Recension rédigée par Jacques Frémeaux


            Samir Saul livre un travail monumental pour aider à comprendre le poids des intérêts français dans la décolonisation du Maroc, de la Tunisie et de l’Algérie. Sa méthode consiste à étudier très précisément la position et les stratégies d’un certain nombre de groupes essentiellement financiers et industriels, pour la période 1945-1962 (parmi les plus célèbres : Zellidja, Berliet, CFP et SN Repal), mais aussi à reprendre un certain nombre d’analyses des milieux dirigeants de l’économie française.

            En dépit de l’hétérogénéité des situations et, partant, des points de vue, plusieurs  conclusions sont à tirer de cette lecture, qui se résument à la capacité d’adaptation des milieux économiques : s’ils n’ont guère poussé à remettre en question la souveraineté de la France, les décideurs de l’économie française, avant tout désireux de stabilité, se montrent disposés à s’accommoder des changements politiques en estimant que leurs entreprises auront une place à tenir dans les pays indépendants. Pour eux, l’Afrique du Nord a toutes les chances de continuer à être une bonne affaire, même dans un cadre politique différent. L’essentiel pour eux est d’analyser les nouvelles perspectives qui s’offrent en dehors de la tutelle française.

            En va--il différemment des gouvernements ? Ceux-ci s’efforcent de mettre fin à la relation économique coloniale déséquilibrée (l’auteur reprend la notion de « Pacte colonial », qu’il vaut mieux désigner du terme plus exact, quoiqu’aussi démodé, d’« exclusif ») pour donner aux pays du Maghreb le statut de partenaires moins défavorisés ; le coût de cet effort en termes d’aides et de dépenses administratives et militaires, même durant la guerre d’Algérie, n’est pas vraiment décisif pour se déterminer pour ou contre l’indépendance, car cet effort n’apparaît pas comme disproportionné aux moyens du pays (il serait intéressant de le comparer à celui des dépenses de la conquête). De même, il n’est pas question de renoncer à la coopération après l’indépendance dans la mesure où elle constitue un atout pour l’économie métropolitaine.

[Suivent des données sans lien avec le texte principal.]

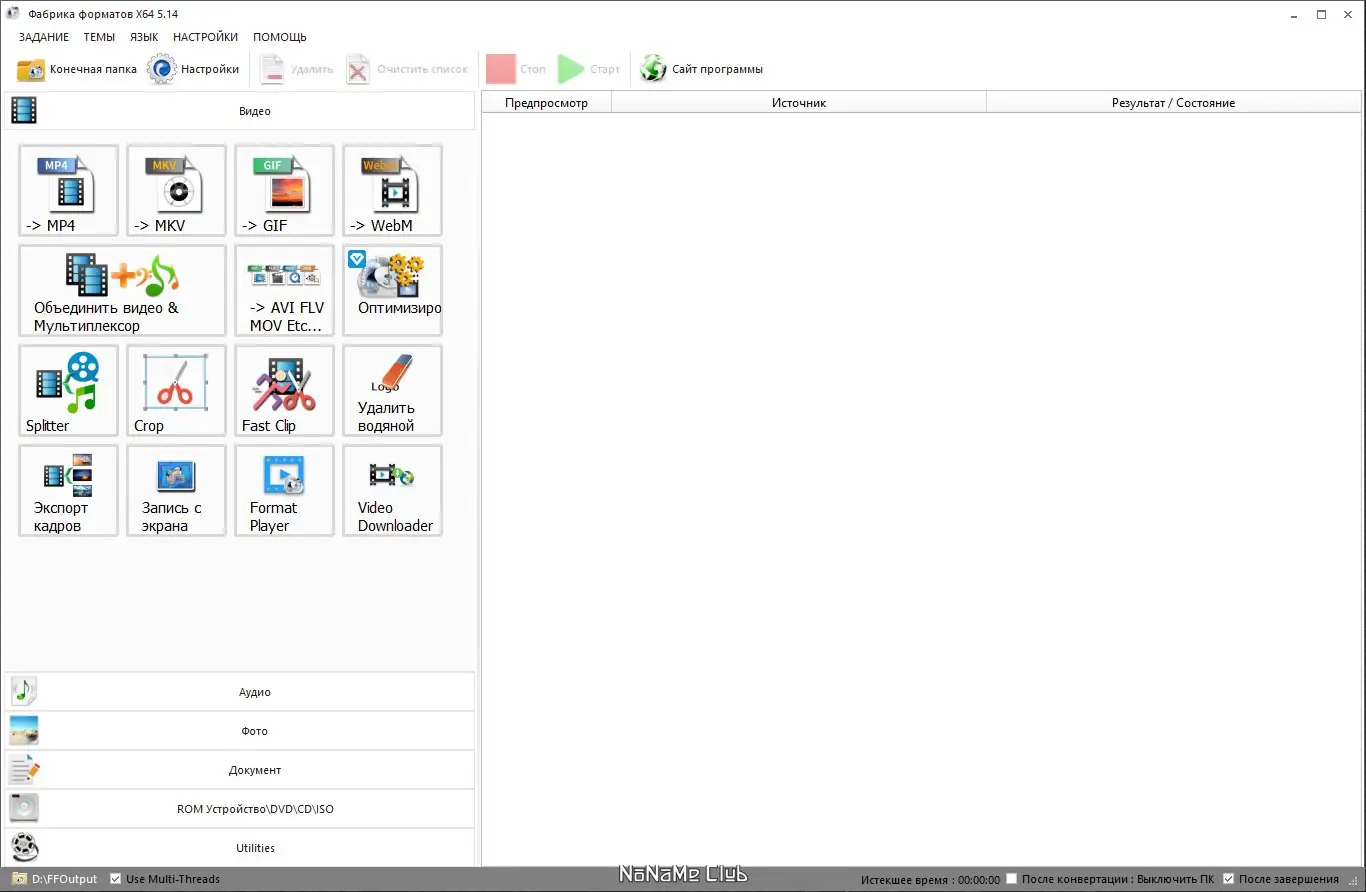Enable После конвертации: Выключить ПК checkbox
Image resolution: width=1366 pixels, height=892 pixels.
1012,879
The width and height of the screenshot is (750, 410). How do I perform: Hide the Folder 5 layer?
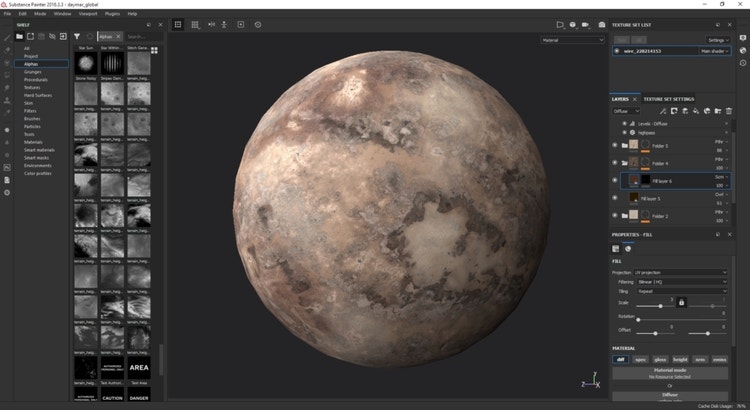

            La grande leçon de ce livre est surtout de souligner le caractère second des arguments économiques en faveur de la colonisation ou contre elle. Ce sont essentiellement des considérations d’ordre politique (montée irrésistible des courants nationalistes ; consensus de plus en plus fragile en métropole) qui ont déterminé l’évolution vers les indépendances. Ce sont, de même, des considérations politiques qui ont poussé les gouvernements des États maghrébins à limiter, voire, dans certains secteurs, à supprimer radicalement, les intérêts français. Samir Saul estime que des analyses menées à propos de l’Afrique noire et de l’Indochine pourraient seules permettre d’étendre les conclusions de son étude à l’ensemble de l’empire colonial français. Toujours est-il que son livre apporte une contribution très importante au débat ouvert par les regrettés Jacques Marseille (Empire colonial et capitalisme français) et Daniel Lefeuvre (Chère Algérie) ou de Bouda Etemad (De l’Utilité des Empires).